* TASK:
Each line from the one containing "The height and" through the last line of the data below should be printed exactly, please, with any pictures omitted.

* DATASET CONTENT:
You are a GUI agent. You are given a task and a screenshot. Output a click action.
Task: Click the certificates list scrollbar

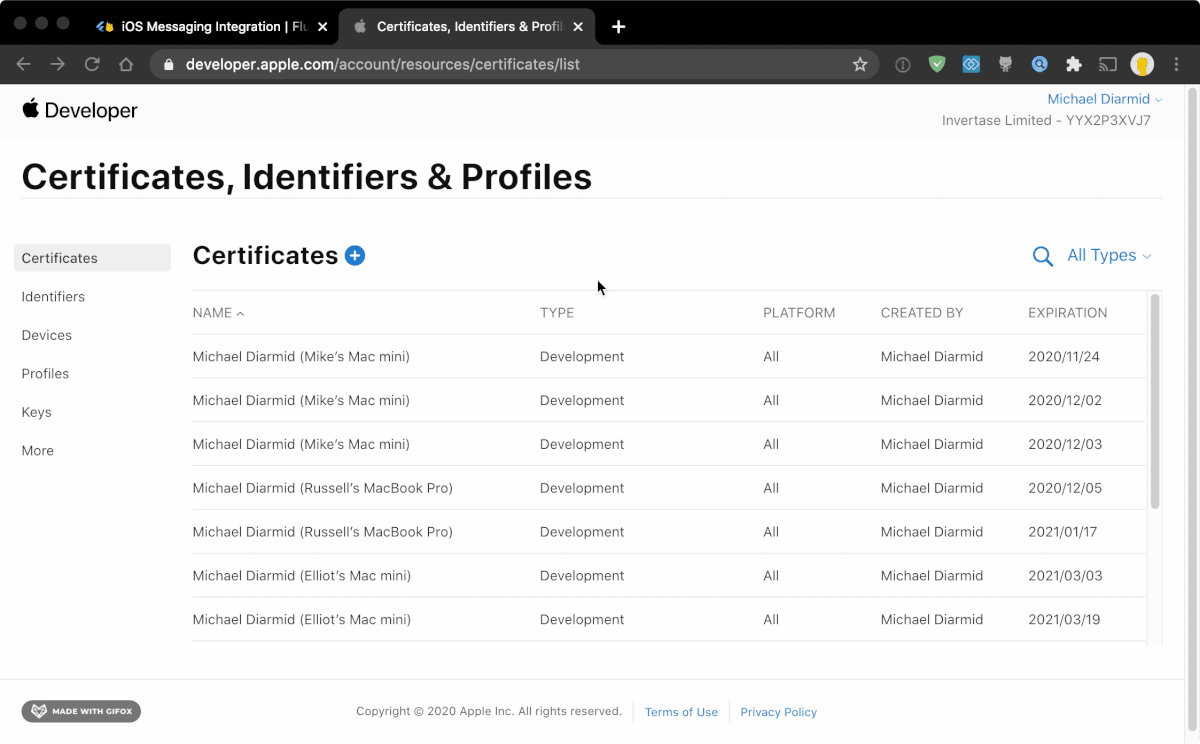[x=1155, y=401]
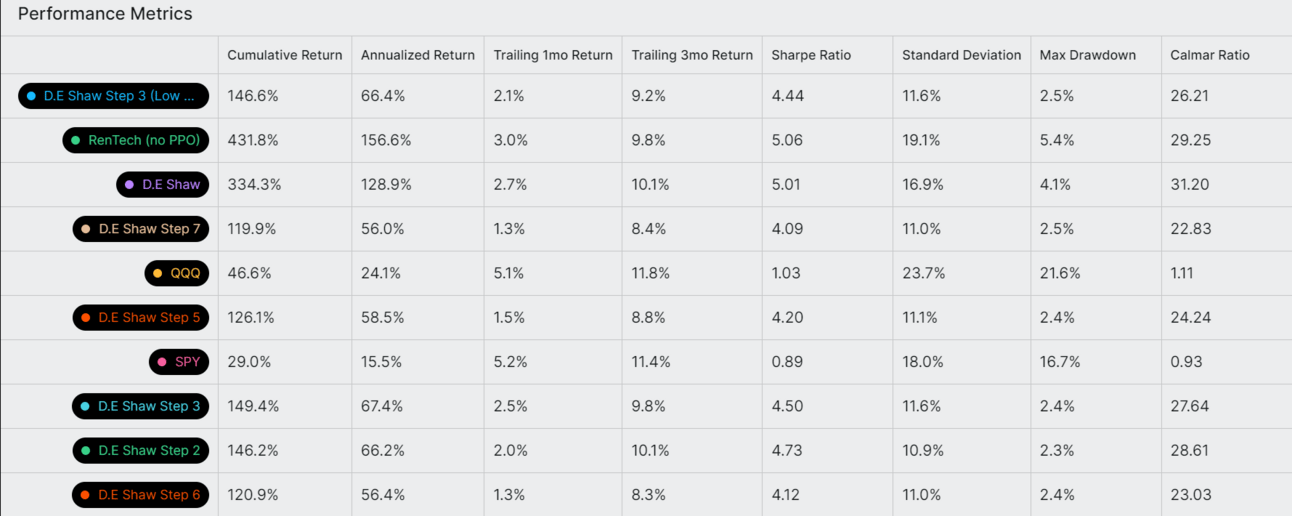Click the purple dot beside D.E Shaw
Viewport: 1292px width, 516px height.
[x=129, y=185]
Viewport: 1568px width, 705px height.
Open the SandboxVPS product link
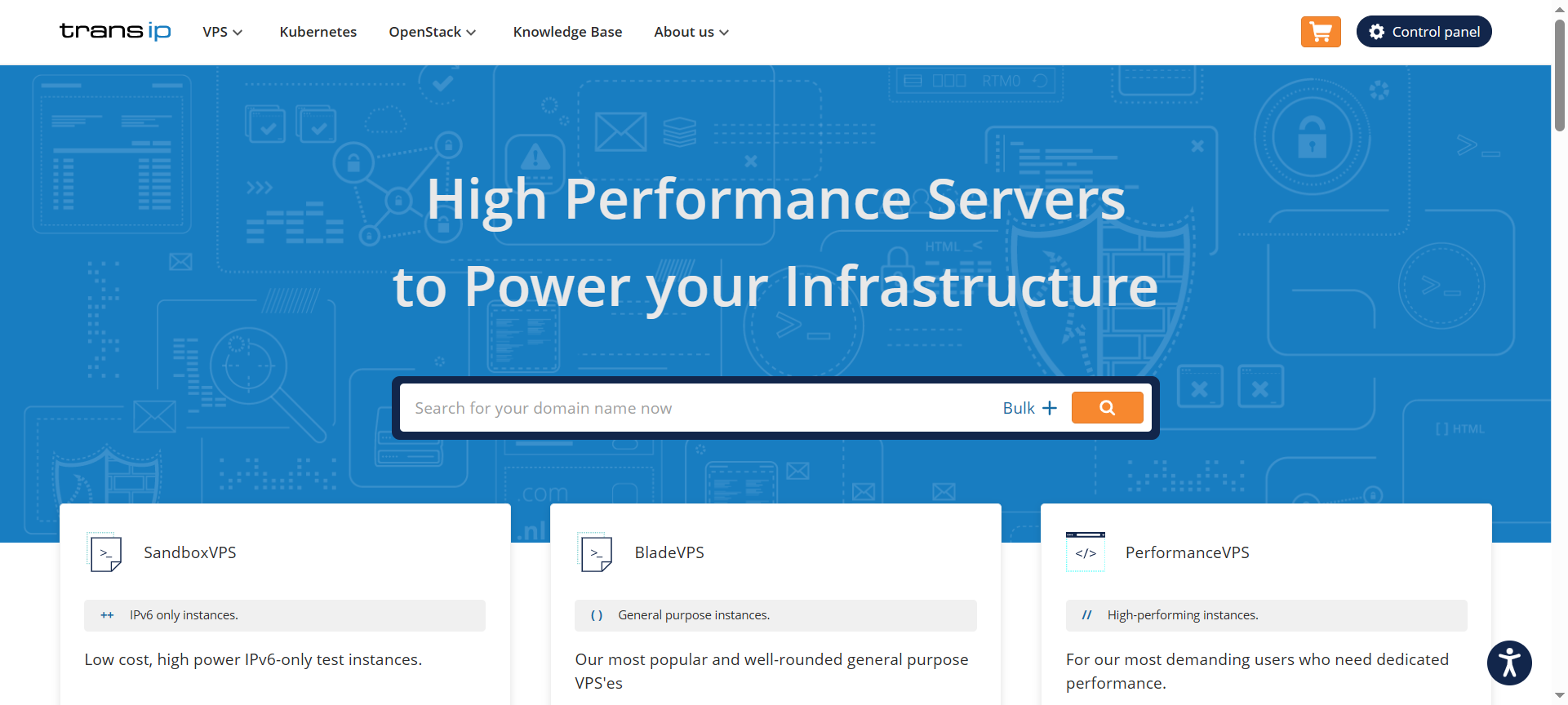tap(189, 552)
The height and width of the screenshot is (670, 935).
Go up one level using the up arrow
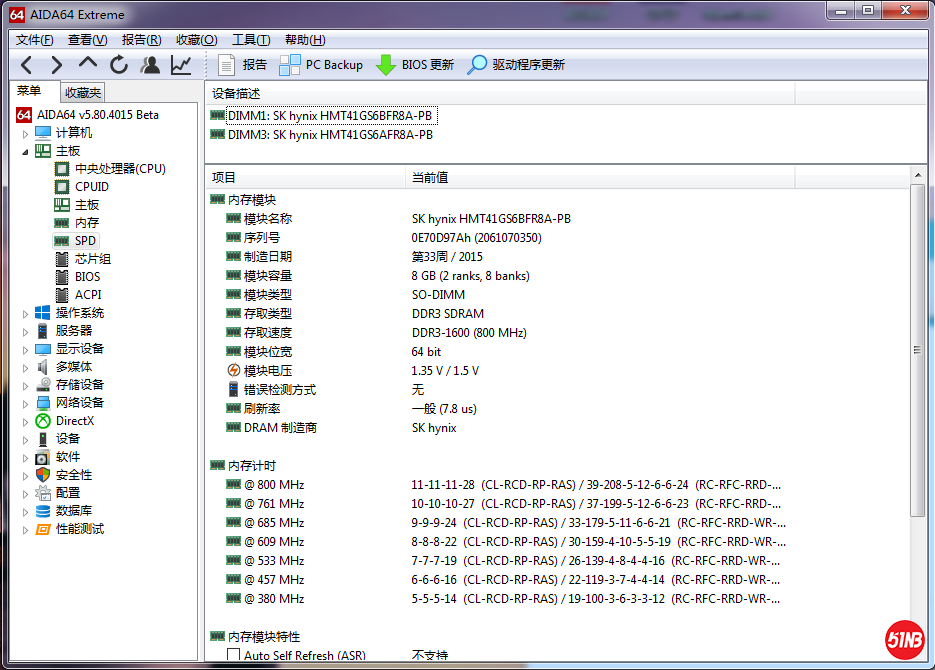click(x=86, y=65)
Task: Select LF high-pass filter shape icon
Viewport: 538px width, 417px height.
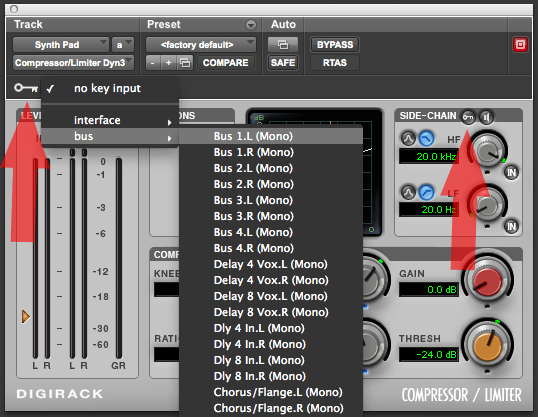Action: click(426, 193)
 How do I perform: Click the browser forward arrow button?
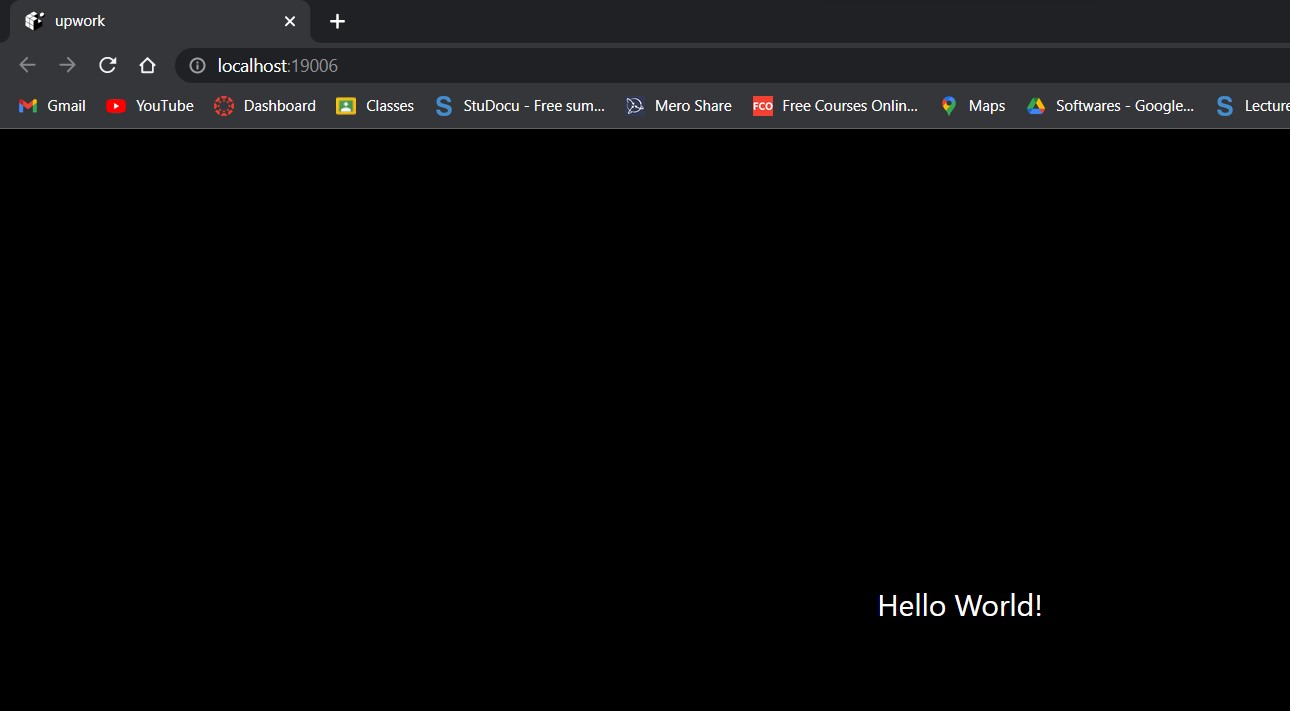coord(67,65)
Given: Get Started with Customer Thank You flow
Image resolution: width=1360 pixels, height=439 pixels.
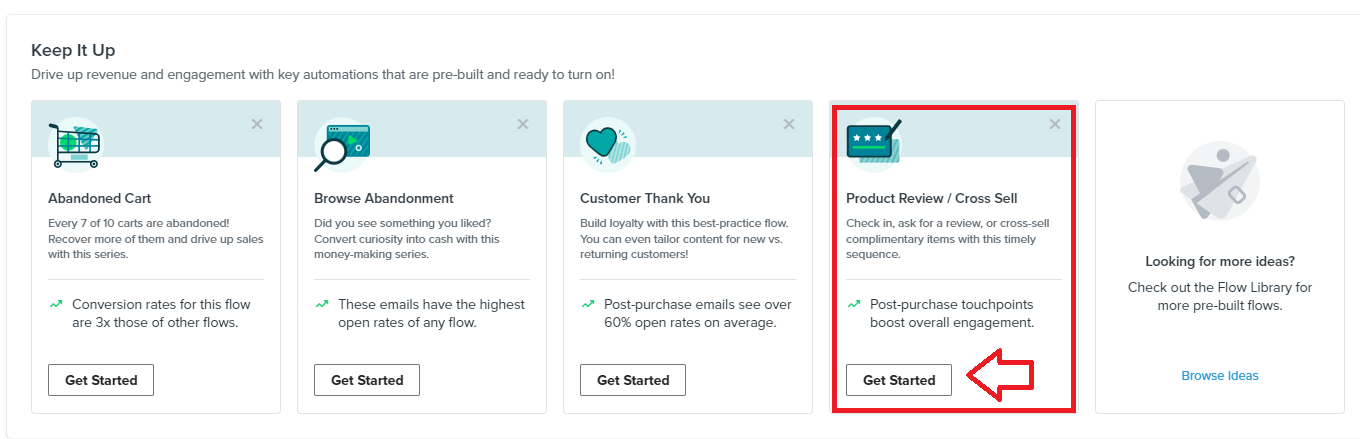Looking at the screenshot, I should tap(633, 380).
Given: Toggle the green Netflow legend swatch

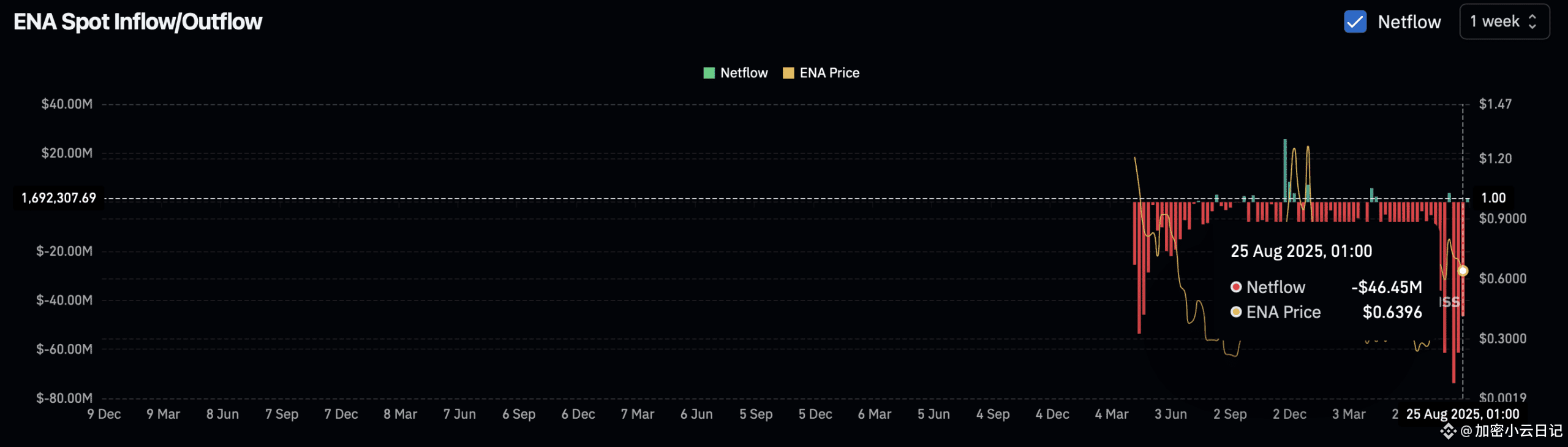Looking at the screenshot, I should click(x=709, y=73).
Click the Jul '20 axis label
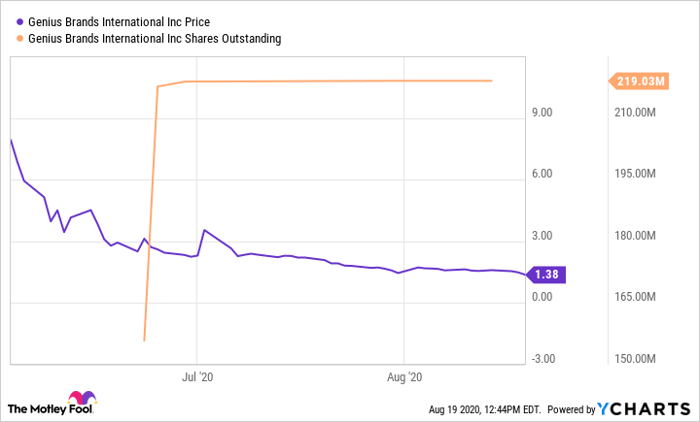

* WRITTEN SOLUTION:
The height and width of the screenshot is (670, 935).
Go up one level using the up arrow
click(x=86, y=65)
Task: Select LF high-pass filter shape icon
Viewport: 538px width, 417px height.
Action: click(426, 193)
 How do I perform: Click the browser forward arrow button?
coord(67,65)
Given: Get Started with Customer Thank You flow
Image resolution: width=1360 pixels, height=439 pixels.
Looking at the screenshot, I should tap(633, 380).
Given: Toggle the green Netflow legend swatch

Looking at the screenshot, I should click(x=709, y=73).
Click the Jul '20 axis label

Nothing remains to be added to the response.